Task item:
Leaving pictures aside, restate exactly the lines of the data below, from the first one through the line that contains "Alvleesklierkanker (104, 576)".

Source material:
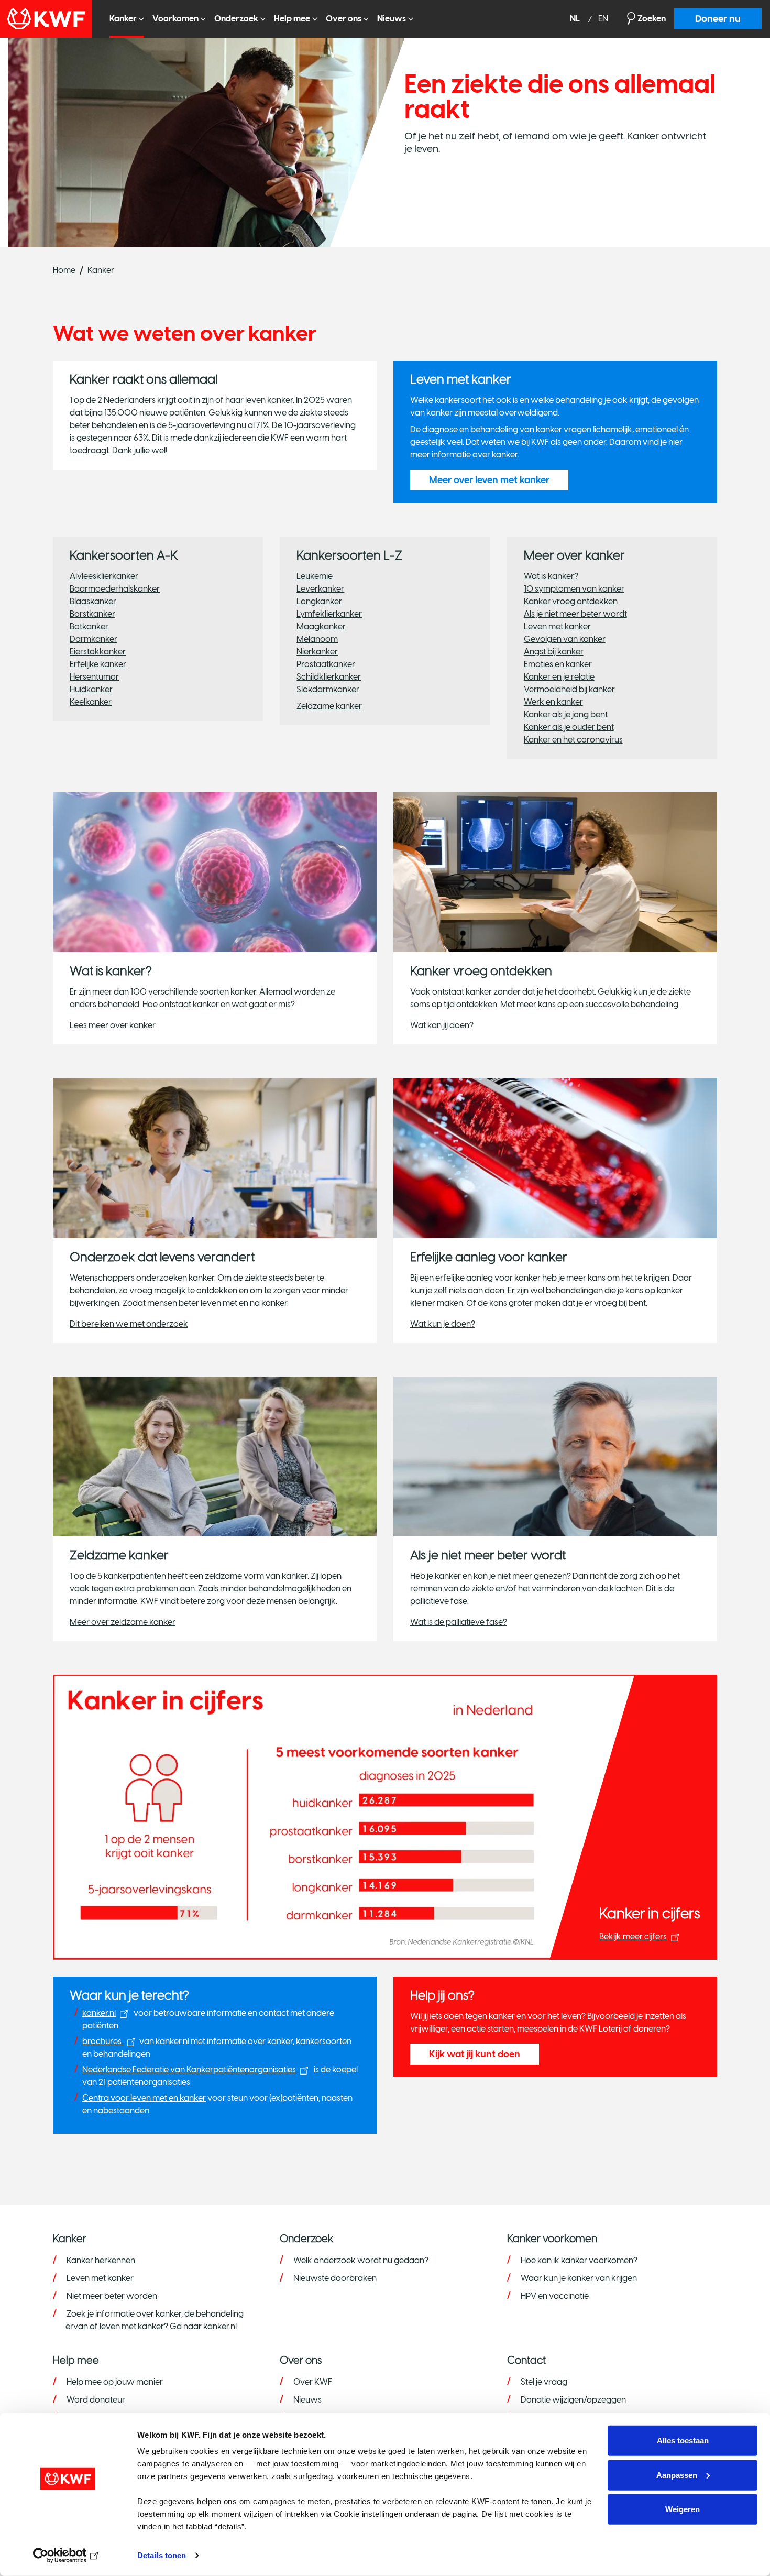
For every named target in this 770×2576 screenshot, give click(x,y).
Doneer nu (718, 19)
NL (575, 19)
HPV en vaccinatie (555, 2296)
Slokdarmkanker (327, 689)
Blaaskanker (93, 601)
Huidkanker (91, 689)
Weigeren (682, 2509)
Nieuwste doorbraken (335, 2278)
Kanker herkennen (101, 2260)
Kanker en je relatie (559, 677)
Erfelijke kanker (98, 664)
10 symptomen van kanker (574, 589)
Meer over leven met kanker (489, 480)
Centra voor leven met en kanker (144, 2098)
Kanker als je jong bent (566, 714)
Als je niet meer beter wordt (575, 614)
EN (603, 19)
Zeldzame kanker (329, 706)
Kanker (123, 19)
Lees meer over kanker (113, 1025)
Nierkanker (317, 652)
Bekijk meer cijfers (633, 1936)
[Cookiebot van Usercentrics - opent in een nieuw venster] (68, 2555)
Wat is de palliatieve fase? (458, 1622)
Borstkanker (92, 614)
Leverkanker (320, 589)
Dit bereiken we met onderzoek (129, 1324)
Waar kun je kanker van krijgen (579, 2278)
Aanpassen (676, 2474)
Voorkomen (175, 19)
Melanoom (317, 639)
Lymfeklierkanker (329, 614)
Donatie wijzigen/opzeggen (573, 2400)
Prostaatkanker (325, 664)
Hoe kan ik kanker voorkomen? (579, 2260)
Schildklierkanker (328, 677)
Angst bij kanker (554, 652)
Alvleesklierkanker (104, 576)
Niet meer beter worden (112, 2296)
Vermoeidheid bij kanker (569, 689)
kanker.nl (99, 2013)
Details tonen (161, 2555)
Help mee (292, 19)
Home (64, 270)
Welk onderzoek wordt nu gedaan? (360, 2260)
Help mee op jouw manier (115, 2382)
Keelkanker (91, 702)
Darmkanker (93, 639)
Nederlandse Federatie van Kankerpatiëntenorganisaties (189, 2070)
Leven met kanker (557, 626)
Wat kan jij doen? (442, 1025)
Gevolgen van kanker (565, 639)
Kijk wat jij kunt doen (474, 2054)
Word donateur (96, 2400)
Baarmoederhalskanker (115, 589)
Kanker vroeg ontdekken (571, 601)
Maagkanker (321, 626)
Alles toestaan (683, 2440)
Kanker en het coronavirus (573, 740)
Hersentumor (94, 677)
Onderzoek (236, 19)
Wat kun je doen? (442, 1324)
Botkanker (89, 626)
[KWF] (50, 19)
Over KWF (312, 2382)
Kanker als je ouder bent (569, 727)
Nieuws (391, 19)
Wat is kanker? (551, 576)
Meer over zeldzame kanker (122, 1622)
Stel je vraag (544, 2382)
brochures (102, 2041)
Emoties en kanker (558, 664)
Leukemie (314, 576)
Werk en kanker (553, 702)
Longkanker (319, 601)
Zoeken (651, 19)
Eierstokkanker (98, 652)
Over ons (343, 19)
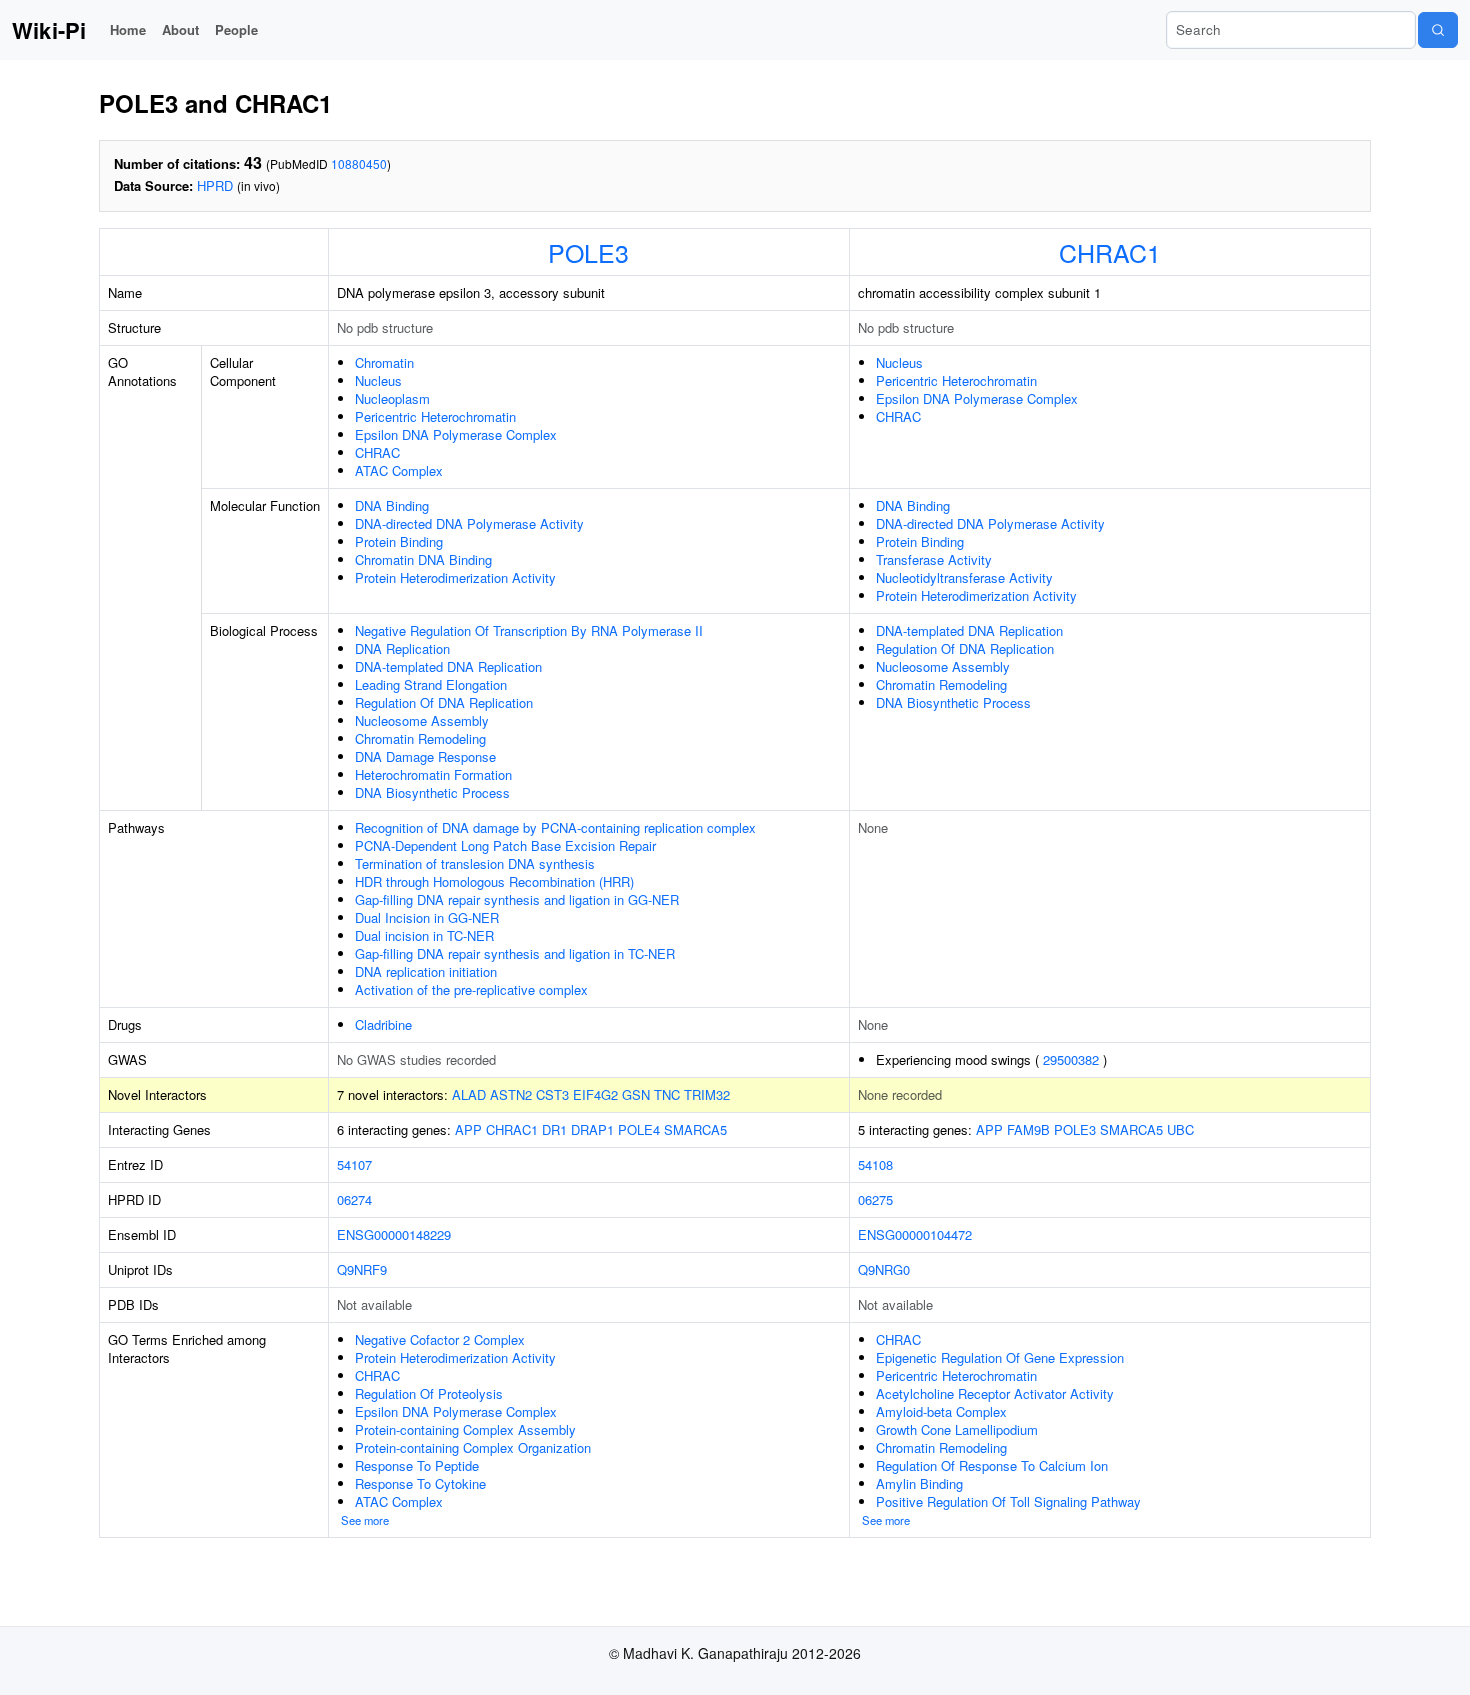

Response below:
For every named target in this 770×2576 screenshot, give click(x,y).
Doneer nu (718, 19)
NL (575, 19)
HPV en vaccinatie (555, 2296)
Slokdarmkanker (327, 689)
Blaaskanker (93, 601)
Huidkanker (91, 689)
Weigeren (682, 2509)
Nieuwste doorbraken (335, 2278)
Kanker herkennen (101, 2260)
Kanker en je relatie (559, 677)
Erfelijke kanker (98, 664)
10 symptomen van kanker (574, 589)
Meer over leven met kanker (489, 480)
Centra voor leven met en kanker (144, 2098)
Kanker als je jong bent (566, 714)
Als je niet meer beter wordt (575, 614)
EN (603, 19)
Zeldzame kanker (329, 706)
Kanker (123, 19)
Lees meer over kanker (113, 1025)
Nierkanker (317, 652)
Bekijk meer cijfers (633, 1936)
[Cookiebot van Usercentrics - opent in een nieuw venster] (68, 2555)
Wat is de palliatieve fase? (458, 1622)
Borstkanker (92, 614)
Leverkanker (320, 589)
Dit bereiken we met onderzoek (129, 1324)
Waar kun je kanker van krijgen (579, 2278)
Aanpassen (676, 2474)
Voorkomen (175, 19)
Melanoom (317, 639)
Lymfeklierkanker (329, 614)
Donatie wijzigen/opzeggen (573, 2400)
Prostaatkanker (325, 664)
Hoe kan ik kanker voorkomen? (579, 2260)
Schildklierkanker (328, 677)
Angst bij kanker (554, 652)
Alvleesklierkanker (104, 576)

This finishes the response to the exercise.